Wer diversifiziert, legt sein Geld auf verschiedene Weise an. Und dies aus gutem Grund, denn Anlagekategorien können sich in einem Jahr gut, in einem anderen Jahr mäßig oder sogar negativ entwickeln. 2008, auf dem Höhepunkt der Finanzkrise, schnitten etwa globale Anleihen als eine der besten Anlageklassen ab. Aktien aus Schwellenländern hingegen verloren an Wert. Ein Jahr später lief es genau entgegengesetzt. Asset Allocation Fonds unterstützen Anleger dabei, dass Ihr Portfolio in allen Marktphasen gut aufgestellt ist, indem sie das Kapital auf verschiedene Anlageklassen, Sektoren, Märkte und Währungen verteilen.
„Kluge Anleger sollten bekanntlich nicht alle Eier in einen Korb legen.“
Die richtige Zusammensetzung der Anlageklassen ist jedoch komplizierter als man denkt. Statt einfach nur Aktien zu verkaufen und Anleihen zu kaufen oder umgekehrt, müssen sich Portfoliomanager fragen: “Welche ‚Arten’ von Anleihen sollte ich kaufen oder verkaufen? Und durch welche weiteren Anlageklassen wie etwa Rohstoffe oder Immobilien würde sich die erwartete risikobereinigte Rendite verbessern? Sind die Anlagechancen in den verschiedenen Anlageklassen und Märkten einmal identifiziert, werden die meistversprechenden Anlagen ausgewählt. Die Asset Allocation wurde in empirischen Studien schon mehrfach als wichtigstes Entscheidungskriterium für den Anlageerfolg identifiziert. Demnach lassen sich circa 90% des Anlageerfolgs durch die Zusammensetzung der Vermögenskategorien erklären.
Abbildung 1: Die Asset Allocation ist von grundlegender Bedeutung für den Anlageerfolg

Bei der Zusammensetzung der Vermögenskategorien ist Feinmechanik gefragt
Die erfolgreiche Verwaltung der anvertrauten Gelder erfordert ausgewiesene Kompetenz und einen klaren, streng befolgten Anlageprozess, bei dem ein sorgfältiges Risikomanagement zentral ist. Um Anlagerenditen erzielen zu können, müssen Anlagerisiken sowohl in Märkten, Währungen als auch Einzeltiteln eingegangen werden. Die Aufgabe der Portfoliomanager besteht nun darin, diese Risiken effizient zu verwalten.

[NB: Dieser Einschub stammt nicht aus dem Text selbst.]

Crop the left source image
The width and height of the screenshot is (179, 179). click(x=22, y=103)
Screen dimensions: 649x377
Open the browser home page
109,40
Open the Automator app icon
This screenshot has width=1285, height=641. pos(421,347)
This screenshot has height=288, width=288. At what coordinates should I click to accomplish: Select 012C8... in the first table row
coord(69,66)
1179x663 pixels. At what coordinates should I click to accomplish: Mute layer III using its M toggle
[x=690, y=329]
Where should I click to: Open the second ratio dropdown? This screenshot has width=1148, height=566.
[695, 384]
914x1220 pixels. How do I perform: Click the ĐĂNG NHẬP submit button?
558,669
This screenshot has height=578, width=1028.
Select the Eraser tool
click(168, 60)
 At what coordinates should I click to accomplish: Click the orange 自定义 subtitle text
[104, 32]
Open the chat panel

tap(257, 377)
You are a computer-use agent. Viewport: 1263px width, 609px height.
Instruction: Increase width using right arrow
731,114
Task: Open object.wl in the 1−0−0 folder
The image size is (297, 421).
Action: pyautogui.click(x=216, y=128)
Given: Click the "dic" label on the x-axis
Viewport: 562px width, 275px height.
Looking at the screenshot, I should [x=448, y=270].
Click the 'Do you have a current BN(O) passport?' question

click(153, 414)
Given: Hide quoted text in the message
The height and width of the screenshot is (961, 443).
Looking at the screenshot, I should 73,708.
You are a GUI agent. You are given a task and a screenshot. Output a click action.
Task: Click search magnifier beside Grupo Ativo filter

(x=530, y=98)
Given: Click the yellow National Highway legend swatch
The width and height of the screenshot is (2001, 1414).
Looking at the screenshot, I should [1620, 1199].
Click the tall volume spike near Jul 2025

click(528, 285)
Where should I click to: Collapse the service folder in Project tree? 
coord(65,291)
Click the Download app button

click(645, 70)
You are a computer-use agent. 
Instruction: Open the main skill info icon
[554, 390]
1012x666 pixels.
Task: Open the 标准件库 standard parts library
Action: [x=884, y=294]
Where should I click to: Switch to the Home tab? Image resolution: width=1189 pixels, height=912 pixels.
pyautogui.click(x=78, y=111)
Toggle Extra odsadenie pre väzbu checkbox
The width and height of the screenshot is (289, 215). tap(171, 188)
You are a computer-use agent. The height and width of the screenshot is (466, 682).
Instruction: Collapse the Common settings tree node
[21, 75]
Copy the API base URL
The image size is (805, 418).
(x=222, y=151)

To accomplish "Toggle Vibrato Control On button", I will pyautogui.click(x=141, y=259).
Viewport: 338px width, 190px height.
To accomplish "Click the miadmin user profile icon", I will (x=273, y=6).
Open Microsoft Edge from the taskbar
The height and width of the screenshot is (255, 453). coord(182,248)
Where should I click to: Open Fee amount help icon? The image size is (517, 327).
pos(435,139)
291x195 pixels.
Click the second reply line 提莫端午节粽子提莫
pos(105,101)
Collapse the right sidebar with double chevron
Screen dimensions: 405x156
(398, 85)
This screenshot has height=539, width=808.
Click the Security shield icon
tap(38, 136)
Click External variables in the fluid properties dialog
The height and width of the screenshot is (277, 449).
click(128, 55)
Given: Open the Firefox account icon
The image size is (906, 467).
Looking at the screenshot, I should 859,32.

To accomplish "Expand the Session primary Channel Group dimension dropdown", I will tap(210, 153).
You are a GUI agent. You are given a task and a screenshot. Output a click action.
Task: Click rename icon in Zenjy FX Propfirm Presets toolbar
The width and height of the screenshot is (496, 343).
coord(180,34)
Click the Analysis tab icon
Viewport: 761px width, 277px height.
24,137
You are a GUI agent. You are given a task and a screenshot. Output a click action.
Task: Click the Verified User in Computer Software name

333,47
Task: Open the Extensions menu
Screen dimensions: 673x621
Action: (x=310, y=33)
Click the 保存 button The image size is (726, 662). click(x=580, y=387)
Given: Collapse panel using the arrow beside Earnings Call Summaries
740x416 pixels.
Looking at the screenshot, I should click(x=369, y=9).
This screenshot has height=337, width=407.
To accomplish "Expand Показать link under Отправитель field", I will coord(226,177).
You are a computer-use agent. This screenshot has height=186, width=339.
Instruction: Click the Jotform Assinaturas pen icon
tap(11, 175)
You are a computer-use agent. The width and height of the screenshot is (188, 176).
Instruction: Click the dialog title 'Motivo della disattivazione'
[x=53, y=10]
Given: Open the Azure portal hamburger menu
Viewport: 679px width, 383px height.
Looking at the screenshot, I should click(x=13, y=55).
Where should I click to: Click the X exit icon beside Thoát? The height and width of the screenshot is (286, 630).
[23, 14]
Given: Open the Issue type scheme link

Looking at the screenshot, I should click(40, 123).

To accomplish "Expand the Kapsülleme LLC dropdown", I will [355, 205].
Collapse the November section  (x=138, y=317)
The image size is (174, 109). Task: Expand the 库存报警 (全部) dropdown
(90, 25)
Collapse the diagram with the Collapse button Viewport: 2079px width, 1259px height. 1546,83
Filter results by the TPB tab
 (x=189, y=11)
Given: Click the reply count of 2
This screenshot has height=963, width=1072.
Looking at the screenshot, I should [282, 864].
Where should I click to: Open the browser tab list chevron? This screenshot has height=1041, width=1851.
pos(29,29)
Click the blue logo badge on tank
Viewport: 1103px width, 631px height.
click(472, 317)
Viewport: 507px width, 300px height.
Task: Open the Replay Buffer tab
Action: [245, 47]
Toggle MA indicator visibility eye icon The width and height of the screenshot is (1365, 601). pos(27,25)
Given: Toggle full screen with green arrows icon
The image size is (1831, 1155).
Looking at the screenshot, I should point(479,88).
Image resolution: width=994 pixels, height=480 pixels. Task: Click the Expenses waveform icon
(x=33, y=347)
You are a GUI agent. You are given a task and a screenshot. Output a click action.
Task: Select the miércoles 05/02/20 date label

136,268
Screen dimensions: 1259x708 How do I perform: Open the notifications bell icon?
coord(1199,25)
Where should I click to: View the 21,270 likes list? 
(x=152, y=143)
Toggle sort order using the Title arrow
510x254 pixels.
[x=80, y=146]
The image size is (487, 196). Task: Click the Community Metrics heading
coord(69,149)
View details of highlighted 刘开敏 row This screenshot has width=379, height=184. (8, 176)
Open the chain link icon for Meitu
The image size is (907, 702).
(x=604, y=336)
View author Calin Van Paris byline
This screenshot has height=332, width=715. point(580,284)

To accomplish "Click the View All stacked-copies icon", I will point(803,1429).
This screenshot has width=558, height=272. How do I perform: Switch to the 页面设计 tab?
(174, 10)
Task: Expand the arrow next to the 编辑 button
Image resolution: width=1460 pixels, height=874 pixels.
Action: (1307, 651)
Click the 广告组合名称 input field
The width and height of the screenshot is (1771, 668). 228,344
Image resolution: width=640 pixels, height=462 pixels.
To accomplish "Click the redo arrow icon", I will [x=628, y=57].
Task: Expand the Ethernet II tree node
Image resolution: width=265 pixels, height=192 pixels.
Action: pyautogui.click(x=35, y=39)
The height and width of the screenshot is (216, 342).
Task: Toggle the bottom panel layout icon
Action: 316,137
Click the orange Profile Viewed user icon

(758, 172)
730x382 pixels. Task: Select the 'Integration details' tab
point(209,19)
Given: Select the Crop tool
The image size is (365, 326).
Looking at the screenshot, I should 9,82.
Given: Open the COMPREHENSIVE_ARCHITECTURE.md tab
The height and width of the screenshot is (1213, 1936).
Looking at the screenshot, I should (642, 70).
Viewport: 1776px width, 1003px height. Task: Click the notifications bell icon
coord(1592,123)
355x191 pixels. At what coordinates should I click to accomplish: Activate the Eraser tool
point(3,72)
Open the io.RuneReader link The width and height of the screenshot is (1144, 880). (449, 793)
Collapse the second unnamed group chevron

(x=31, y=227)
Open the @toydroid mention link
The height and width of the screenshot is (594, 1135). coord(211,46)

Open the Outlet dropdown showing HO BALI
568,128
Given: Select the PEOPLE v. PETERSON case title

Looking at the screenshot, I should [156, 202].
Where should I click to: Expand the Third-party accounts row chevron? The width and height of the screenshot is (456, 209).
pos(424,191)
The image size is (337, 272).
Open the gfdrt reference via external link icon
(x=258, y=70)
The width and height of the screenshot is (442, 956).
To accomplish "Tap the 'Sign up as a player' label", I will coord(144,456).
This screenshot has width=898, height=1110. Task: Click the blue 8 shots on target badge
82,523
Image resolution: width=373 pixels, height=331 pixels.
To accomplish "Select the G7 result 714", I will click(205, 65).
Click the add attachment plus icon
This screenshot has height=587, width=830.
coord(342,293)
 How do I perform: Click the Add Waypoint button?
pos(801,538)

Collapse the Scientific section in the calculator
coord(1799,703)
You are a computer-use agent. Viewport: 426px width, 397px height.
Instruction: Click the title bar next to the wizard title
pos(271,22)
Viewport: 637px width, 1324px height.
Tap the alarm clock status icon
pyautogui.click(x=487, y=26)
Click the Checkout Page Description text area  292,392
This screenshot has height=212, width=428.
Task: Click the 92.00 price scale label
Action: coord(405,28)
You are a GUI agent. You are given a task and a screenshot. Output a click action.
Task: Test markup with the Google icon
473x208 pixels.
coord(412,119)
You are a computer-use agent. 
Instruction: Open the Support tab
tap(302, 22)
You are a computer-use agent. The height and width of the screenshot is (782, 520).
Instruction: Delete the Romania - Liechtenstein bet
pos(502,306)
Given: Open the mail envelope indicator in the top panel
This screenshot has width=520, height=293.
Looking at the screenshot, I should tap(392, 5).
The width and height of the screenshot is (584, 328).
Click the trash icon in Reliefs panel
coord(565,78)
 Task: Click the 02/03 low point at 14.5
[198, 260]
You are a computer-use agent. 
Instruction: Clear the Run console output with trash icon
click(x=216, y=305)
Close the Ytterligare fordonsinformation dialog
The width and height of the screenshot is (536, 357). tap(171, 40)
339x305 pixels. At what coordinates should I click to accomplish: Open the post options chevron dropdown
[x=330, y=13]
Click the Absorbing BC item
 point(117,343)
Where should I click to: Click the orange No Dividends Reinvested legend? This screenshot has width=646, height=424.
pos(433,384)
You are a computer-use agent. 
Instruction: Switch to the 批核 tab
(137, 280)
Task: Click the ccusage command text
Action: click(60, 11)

Hohe Marktvolatilität verbessert Chancen für aktive Manager
Trotz, oder gerade aufgrund der aktuellen Marktwirren bleiben aktiv verwaltete Asset-Asset Allocation-Fonds attraktiv. Denn die starken Marktschwankungen führen zu einer hohen Streuung bei Aktien- und Anleiherenditen, wodurch sich die Chancen für flexible Anlageinstrumente verbessern, eine Zusatzrendite (Alpha) zu erwirtschaften.
Die Portfolio-Bausteine müssen jedoch gut aufeinander abgestimmt sein, um das bestmögliche Ergebnis zu erzielen. Gerade das Krisenjahr 2008 hat gelehrt, dass sämtliche Anlageklassen kurzfristig dieselbe Wertentwicklung aufweisen, also stark korrelieren können, wenn Anleger in echte Panik verfallen und einem Herdentrieb folgen. Wirklich nicht korrelierte Anlagen zu finden ist daher schwieriger geworden und unterstreicht die Bedeutung der Diversifikation als wichtiges Element für den Erhalt und den Aufbau von Vermögenswerten. Dies deshalb, weil einerseits die hohe Volatilität an den Märkten auf mittlere Sicht bestehen bleiben und zur «neuen Normalität» werden dürfte, anderseits weil ehemals «sichere Häfen» wie Staatsanleihen vielleicht noch risikanter werden, da die steigenden Inflationsrisiken und fiskalische Probleme eine eher ungünstigen Ausgangslage bilden.